Setting up for AWS Glue Studio - AWS Glue Studio

Setting up for AWS Glue Studio

Complete the tasks in this section when you're using AWS Glue Studio for the first time:

Sign up for AWS

If you do not have an AWS account, complete the following steps to create one.

To sign up for an AWS account

  1. Open https://portal.aws.amazon.com/billing/signup.

  2. Follow the online instructions.

    Part of the sign-up procedure involves receiving a phone call and entering a verification code on the phone keypad.

Create an IAM administrator user

If your account already includes an IAM user with full AWS administrative permissions, you can skip this section.

To create an administrator user for yourself and add the user to an administrators group (console)

  1. Sign in to the IAM console as the account owner by choosing Root user and entering your AWS account email address. On the next page, enter your password.

    Note

    We strongly recommend that you adhere to the best practice of using the Administrator IAM user that follows and securely lock away the root user credentials. Sign in as the root user only to perform a few account and service management tasks.

  2. In the navigation pane, choose Users and then choose Add user.

  3. For User name, enter Administrator.

  4. Select the check box next to AWS Management Console access. Then select Custom password, and then enter your new password in the text box.

  5. (Optional) By default, AWS requires the new user to create a new password when first signing in. You can clear the check box next to User must create a new password at next sign-in to allow the new user to reset their password after they sign in.

  6. Choose Next: Permissions.

  7. Under Set permissions, choose Add user to group.

  8. Choose Create group.

  9. In the Create group dialog box, for Group name enter Administrators.
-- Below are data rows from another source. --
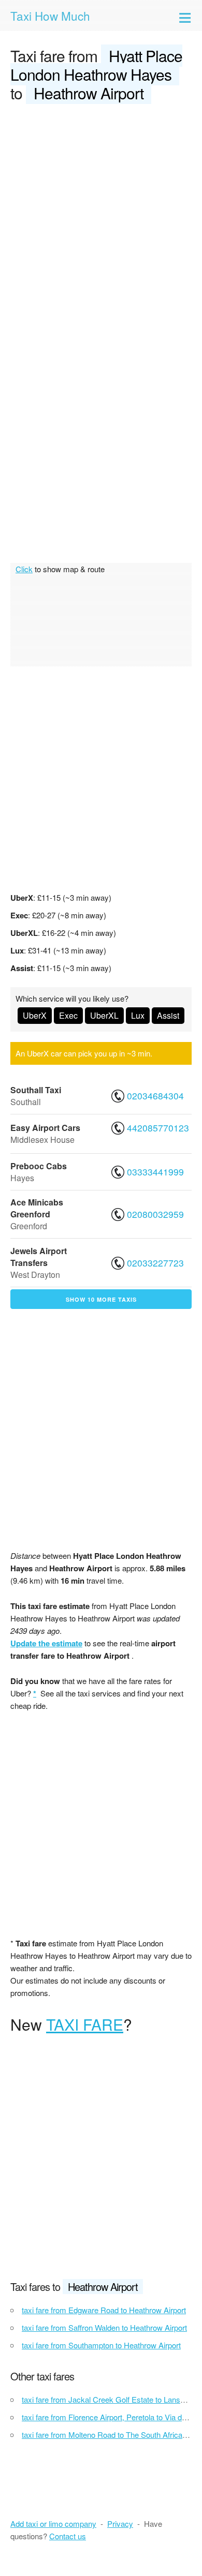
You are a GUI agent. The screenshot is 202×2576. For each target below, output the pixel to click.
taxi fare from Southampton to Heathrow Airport (101, 2345)
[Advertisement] (101, 219)
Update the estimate (46, 1643)
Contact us (67, 2535)
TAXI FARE (84, 2024)
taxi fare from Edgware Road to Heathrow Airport (104, 2309)
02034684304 (155, 1095)
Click (24, 568)
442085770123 (156, 1127)
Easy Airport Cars (45, 1128)
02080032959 (155, 1214)
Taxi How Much (50, 15)
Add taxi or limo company (53, 2523)
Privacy (120, 2523)
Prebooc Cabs (38, 1166)
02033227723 (155, 1262)
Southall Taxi (35, 1090)
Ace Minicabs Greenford (36, 1208)
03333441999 (155, 1171)
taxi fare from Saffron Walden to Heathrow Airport (104, 2327)
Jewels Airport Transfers (38, 1257)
  10. Choose Filter policies, and then select AWS managed - job function to filter the table contents.

  11. In the policy list, select the check box for AdministratorAccess. Then choose Create group.

    Note

    You must activate IAM user and role access to Billing before you can use the AdministratorAccess permissions to access the AWS Billing and Cost Management console. To do this, follow the instructions in step 1 of the tutorial about delegating access to the billing console.
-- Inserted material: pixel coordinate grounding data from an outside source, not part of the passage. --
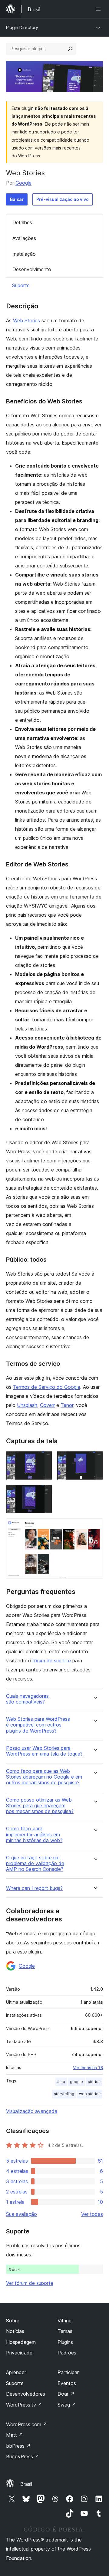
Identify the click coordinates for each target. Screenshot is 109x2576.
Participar (68, 2372)
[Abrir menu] (99, 9)
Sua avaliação (21, 2214)
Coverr (47, 1405)
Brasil (26, 2484)
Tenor (67, 1405)
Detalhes (22, 222)
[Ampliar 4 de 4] (95, 1526)
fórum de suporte (51, 1661)
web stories (90, 2093)
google (76, 2081)
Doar (66, 2394)
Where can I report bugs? (34, 1888)
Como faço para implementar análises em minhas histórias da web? (34, 1834)
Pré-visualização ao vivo (62, 199)
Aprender (16, 2372)
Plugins (65, 2342)
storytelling (64, 2093)
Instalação (24, 254)
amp (61, 2081)
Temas (65, 2331)
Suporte (21, 285)
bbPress (18, 2446)
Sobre (12, 2321)
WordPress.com (26, 2424)
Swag (67, 2405)
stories (94, 2081)
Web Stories (26, 320)
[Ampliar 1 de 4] (44, 1459)
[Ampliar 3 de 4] (44, 1493)
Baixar (17, 199)
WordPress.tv (24, 2405)
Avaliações (24, 238)
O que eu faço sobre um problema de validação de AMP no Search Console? (35, 1863)
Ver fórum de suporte (29, 2283)
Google (23, 183)
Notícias (15, 2331)
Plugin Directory (22, 27)
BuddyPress (22, 2456)
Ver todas (92, 2214)
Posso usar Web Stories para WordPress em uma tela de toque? (44, 1751)
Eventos (67, 2383)
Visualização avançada (31, 2111)
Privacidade (19, 2353)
  12. Back in the list of groups, select the check box for your new group. Choose Refresh if necessary to see the group in the list.

  13. Choose Next: Tags.

  14. (Optional) Add metadata to the user by attaching tags as key-value pairs. For more information about using tags in IAM, see Tagging IAM entities in the IAM User Guide.

  15. Choose Next: Review to see the list of group memberships to be added to the new user. When you are ready to proceed, choose Create user.

You can use this same process to create more groups and users and to give your users access to your AWS account resources. To learn about using policies that restrict user permissions to specific AWS resources, see Access management and Example policies.

Signing in as an IAM user

Sign in to the IAM console by choosing IAM user and entering your AWS account ID or account alias. On the next page, enter your IAM user name and your password.

Note

For your convenience, the AWS sign-in page uses a browser cookie to remember your IAM user name and account information. If you previously signed in as a different user, choose the sign-in link beneath the button to return to the main sign-in page. From there, you can enter your AWS account ID or account alias to be redirected to the IAM user sign-in page for your account.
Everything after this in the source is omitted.